Passage shown ::
○ ○ ○ ○ ○ ○ ○
And lasting damage may have already been dealt, with experts predicting that global airfare prices may remain about 30% above last year’s levels even as far out as October.

Due to the building inflationary pressures, interest rate traders are now rapidly pricing in a growing probability of zero Federal Reserve rate cuts in 2026.
According to Wells Fargo analysts:
"The market just experienced [one] of the most extreme Fed expectation shifts of the past 20 years".

Earlier this year, the market had been expecting more than two Fed rate cuts in 2026.
So when will this end?
While Iran has so far effectively weaponised the Strait of Hormuz as a big piece of leverage, the incentive to keep the Strait closed likely won’t last forever.
There will probably come a point where the leverage mostly disappears, as widespread and lasting global economic damage sets in.
But Iran will likely want to hold out for as long as possible.
According to Marko Papic at BCA Research:
"I am not sure that it is in Tehran's interest to hold out forever. If they usher in a 1970s-style global recession, the ‘gloves are off.’ They too have an interest in negotiating somewhere within the Area N. As close to R Point as possible, YES."

So, how close are we to the “R Point” right now?
I don’t know - it’s very tough to gauge.
But I think we’re probably closer than many people realise.
Meanwhile, on the U.S. side, there are also big incentives for President Trump to find a swift exit.
According to several polls, a minority of Americans support the war in Iran, and an even smaller portion would support “boots on the ground”.
○ ○ ○ ○ ○ ○ ○
Dataset extract ::
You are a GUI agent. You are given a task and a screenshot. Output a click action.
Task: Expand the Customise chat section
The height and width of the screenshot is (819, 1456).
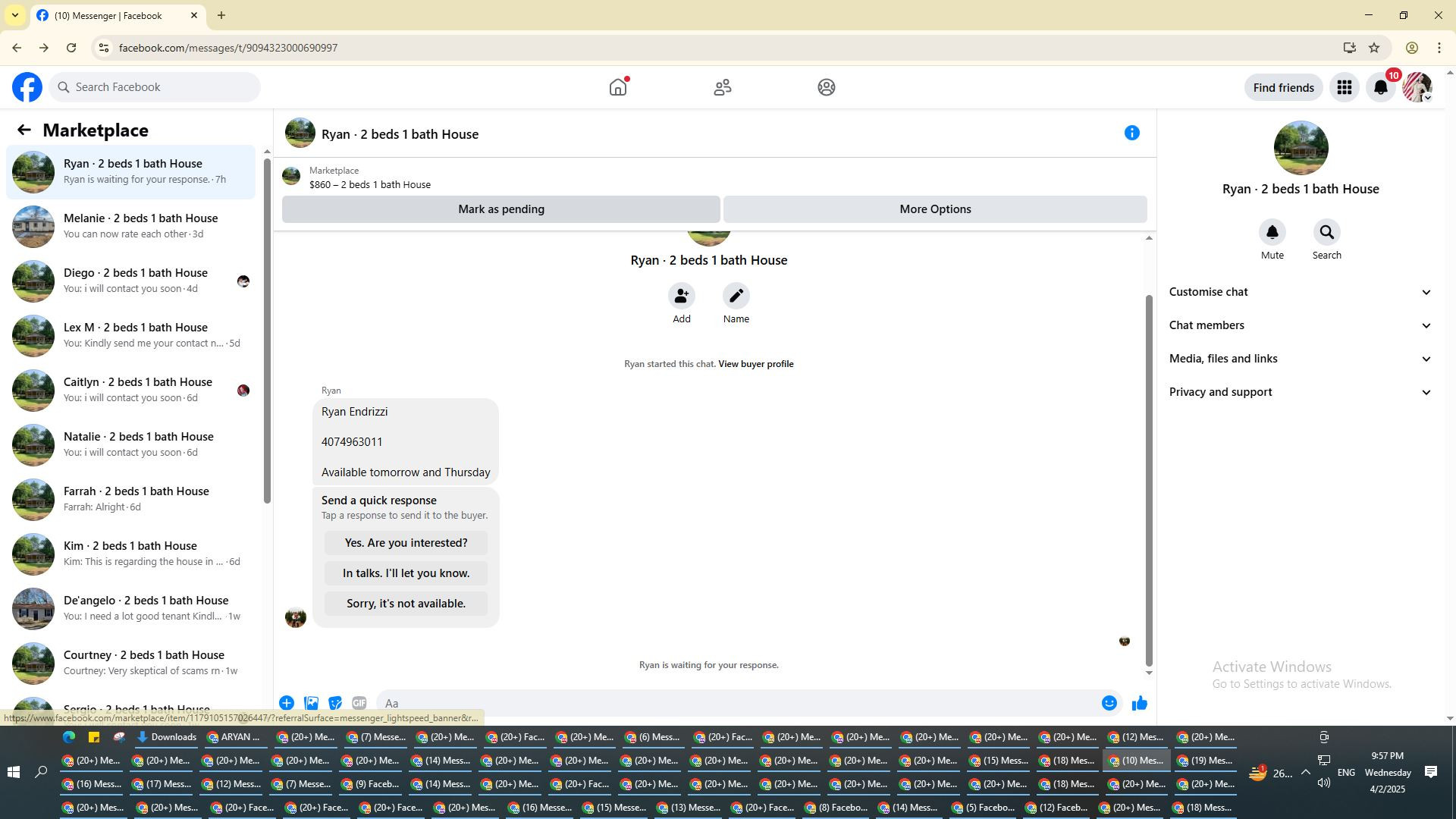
○ ○ ○ ○ ○ ○ ○
Task list ::
a) Answer these questions from the passage on Iran, the Strait of Hormuz and Fed rate expectations above:
(i) By roughly what percentage above last year's levels might global airfare prices stay, according to experts?
(ii) How many Fed rate cuts in 2026 had the market expected earlier this year?
(iii) What share of Americans supports the war in Iran, according to several polls?
b) Continue the passage on Iran, the Strait of Hormuz and Fed rate expectations above, starting after its final sentence.

Outputs in order ::
a)
(i) About 30%, possibly as far out as October.
(ii) More than two.
(iii) A minority, with an even smaller portion supporting "boots on the ground."

b)
Similarly, according to a Reuters/Ipsos poll, only 29% of the country approves of President Trump’s economic stewardship, with this number cratering in recent weeks.
This is the lowest rating in either of Trump’s terms and lower than any rating under Joe Biden.

And we know President Trump uses financial markets as a gauge of success.
It was a bond market freak-out that sparked the swift tariff U-turn following “Liberation Day” in April 2025.
Back then, Trump said bond markets were “yippy” as he pulled back on massive global tariffs.
And they’re getting “yippy” again, with the 10-year Treasury yield quickly marching up from 4% to 4.4% since the war began (meaning Government borrowing costs are increasing).

Deutsche Bank’s “Pressure Index” is currently surging and is well above where it was in April 2025.
This index measures the 20-day change of the S&P 500, the 10-year Treasury yield, Trump’s approval rating, and one-year inflation expectations.

Wrapping up
As I keep writing in these newsletters, nobody knows what will happen next.
I’m certainly not going to pretend that I do.
But the severity of a prolonged closure of the Strait of Hormuz is becoming clearer.
We’ll start to learn what economic damage has already been caused in the coming weeks as detailed data for March starts to roll in.
And the longer the Strait remains closed - the worse things will get, this is almost inevitable.
There are big incentives on both sides of the conflict to bring about a swift end to this mess.
But the road to get there looks about as clear as mud right now.
Unfortunately, an end doesn’t appear to be imminent right now…

THE #1 REAL-TIME BOOM SIGNAL 📈
In today’s episode, we sat down with Craig Fuller, founder/CEO of FreightWaves, to talk about what high-frequency freight data says about the U.S. economy.
Here’s what you’ll hear:
- Why crude and diesel spikes may be short-term noise, with fuel surcharges passing most costs to shippers.
- Tender rejections as a freight thermometer, rising from about 4% to about 14%, hinting at rate pressure.
- A flatbed freight surge suggests an industrial rebound, tied to heavy materials, manufacturing, and data centers.
- How enforcing non-domiciled CDLs could pull up to 200k drivers, tightening capacity and fueling a supercycle.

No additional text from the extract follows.